Tuesday, November 30, 2010

Classical Tai Chi THE Martial Art

I find it fascinating that Classical Tai Chi (Taijiquan)was once so highly regarded as not only the  most capable but also the most polished martial art of its time.  The royal families of China were undoubtedly protected by individuals who were extremely proficient in the art. When the sun set on the need for personal martial skills the door opened so that the general populace could be taught.

One does not hear the use of the word "chuan" along with Tai Chi in most classes today, however I always heard it used in my study of the Wu's Style.  A statement might be: "It is time to do our chuan" which would precede the group playing the form as a whole. I wonder if the term is still used because I see a store full of so called "competitive" and "shortened" versions being touted.

However, with the teaching of the world as it were, the degradation and demise of the art thus began. What we have nowdays as a supposed "legacy" is in the majority of cases merely a shallow and insipid caricature.  I am not impressed whatsoever by even the most "athletic" performances as competition routines, to say nothing of so called "new age" Tai Chi.
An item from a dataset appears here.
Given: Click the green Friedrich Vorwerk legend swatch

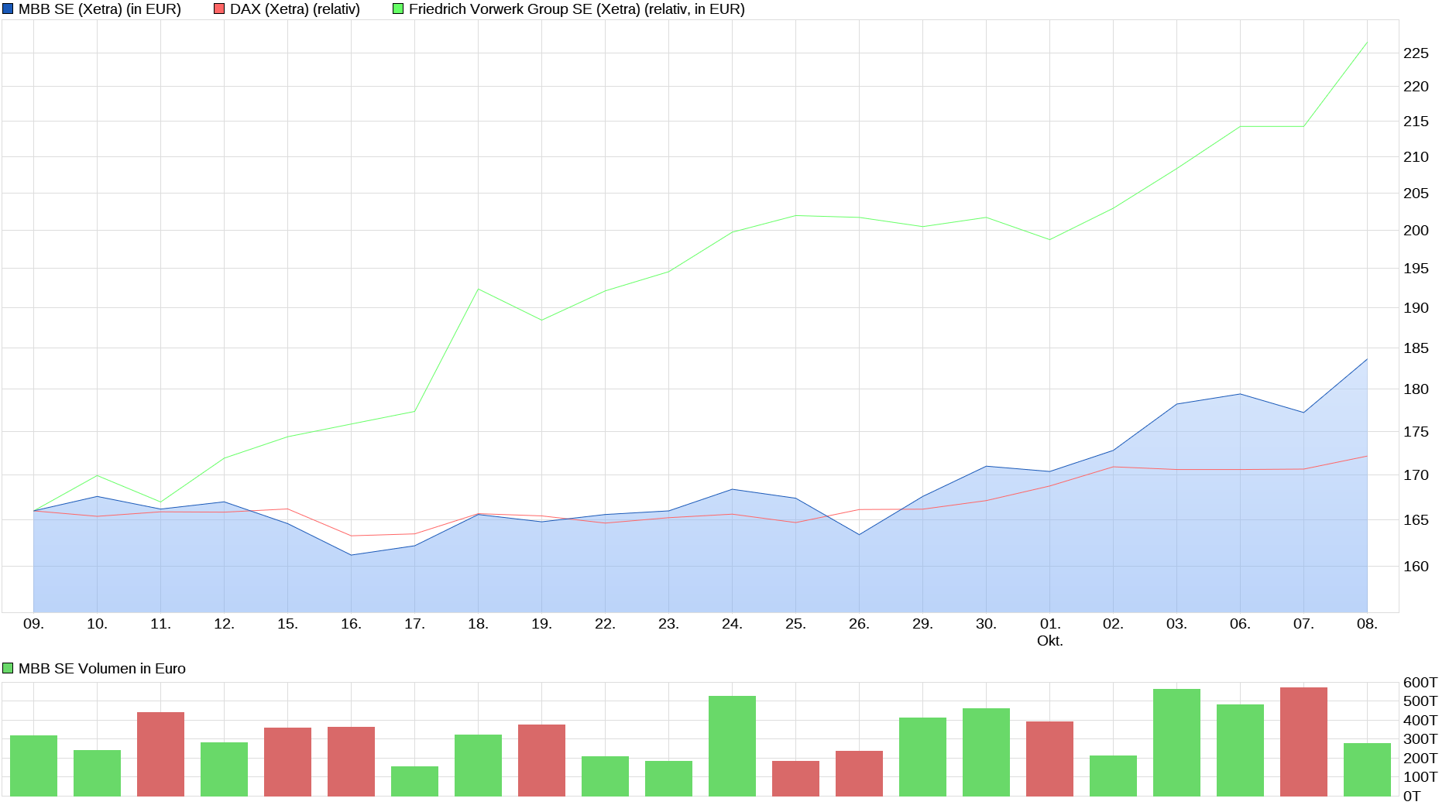Looking at the screenshot, I should click(x=398, y=9).
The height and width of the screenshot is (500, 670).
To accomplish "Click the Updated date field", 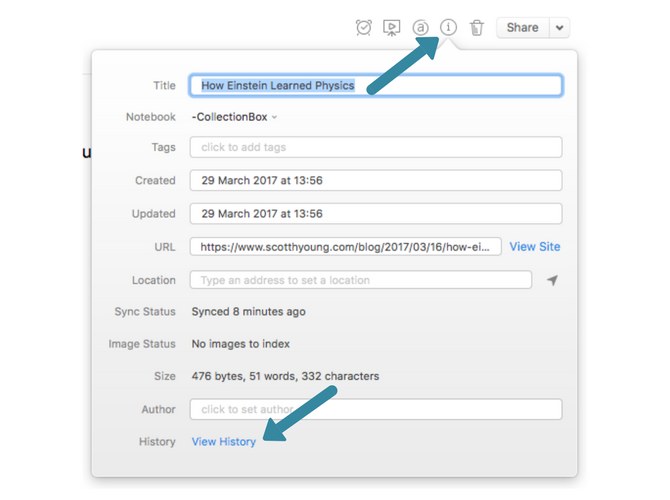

Having studied the art on both sides of the fence as it were, I do not subscribe to the general tendency to augment my practice with additional "Chi Kung" or "Qigong" practices to develop internal energy.  Or for that matter do I subscribe  to the supposed need for the various "standing post" practices.  Quite frankly, Classical Tai Chi does not need them and it is sufficient unto itself.  I'm often inclined to think that an overall deficiency in the understanding of Tai Chi principles is the precursor to thinking that one needs these additional practices.  I also think that one's own recognition of a supposed "lack of progress" or a "better way" makes one feel the need for what appears to be an easier way to do things.  Therein, I feel lies much of why the art has begun to suffer...everyone is looking for an imaginary shortcut to learning.

I also defer to my teacher Stephen Hwa (Hwa Laoshi) and his teacher Grandmaster Young Wabu.  I'm sure if they wanted disciples to do these practices they would have told us to and laid out a path for us to follow.  I think, that adding these additional practices on one's own and still calling it Classical Tai Chi,  is a disrespect of the art and shows disrespect to teachers.  It cries out that the student knows better than the teacher...how can that be?

If you want "internal energy" it will come with extended practice of the Classical Tai Chi form. Not the "short", or coupled with "breathing/qigong/standing/etc" practices but the 108 movement "long form".  How on earth does anyone purport to know better than the grandmasters of the art who were the geniuses that gave it to us in the first place?  Think of what existed in the Qing dynasty and shortly thereafter before the floodgates were opened to the public.  No one would have dared to suggest augmenting or shortening it to those individuals.  

In addition,the fact that large numbers of technocrats have set arbitrary standards and shortened what really looks like "dancing" competitive routines certainly does not impress me. Albeit "athletic", still  very pretty, very dance like, very choreographed (much like a Broadway show).  THE martial art is absent and one sees no martial intent in these carictatures.